RV-FuseNet: Range View Based Fusion of Time-Series LiDAR Data for Joint 3D Object Detection and Motion Forecasting
Ankit Laddha, Shivam Gautam, Gregory P. Meyer, Carlos, Vallespi-Gonzalez, Carl K. Wellington

TL;DR
RV-FuseNet introduces a novel range view-based fusion method for LiDAR data that enhances joint 3D object detection and motion forecasting in autonomous vehicles by preserving data resolution and minimizing information loss.
Contribution
The paper proposes Incremental Fusion, a new architecture for sequentially projecting LiDAR range views to improve temporal fusion and motion prediction accuracy.
Findings
Significantly improves motion forecasting performance.
Outperforms existing RV-based fusion methods on multiple datasets.

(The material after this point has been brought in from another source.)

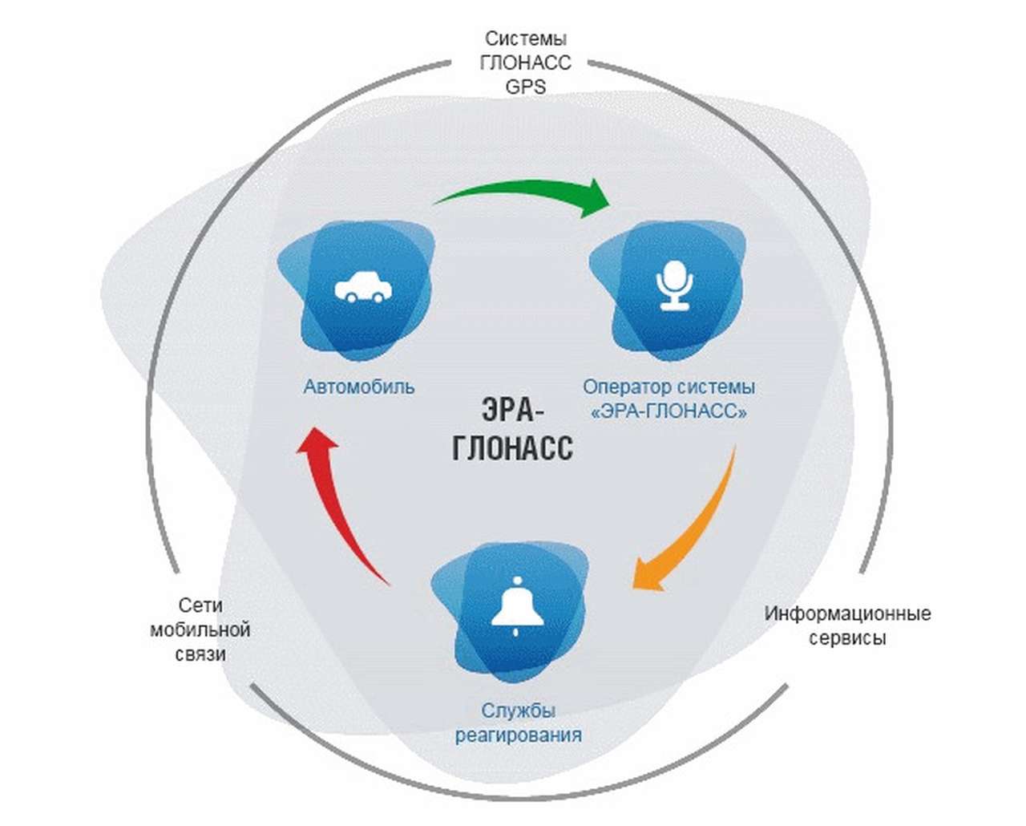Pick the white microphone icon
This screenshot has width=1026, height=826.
[x=673, y=285]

Preserves full sensor resolution by avoiding voxelization.
Abstract
Robust real-time detection and motion forecasting of traffic participants is necessary for autonomous vehicles to safely navigate urban environments. In this paper, we present RV-FuseNet, a novel end-to-end approach for joint detection and trajectory estimation directly from time-series LiDAR data. Instead of the widely used bird's eye view (BEV) representation, we utilize the native range view (RV) representation of LiDAR data. The RV preserves the full resolution of the sensor by avoiding the voxelization used in the BEV. Furthermore, RV can be processed efficiently due to its compactness. Previous approaches project time-series data to a common viewpoint for temporal fusion, and often this viewpoint is different from where it was captured. This is sufficient for BEV methods, but for RV methods, this can lead to loss of information and data distortion which has an adverse impact on…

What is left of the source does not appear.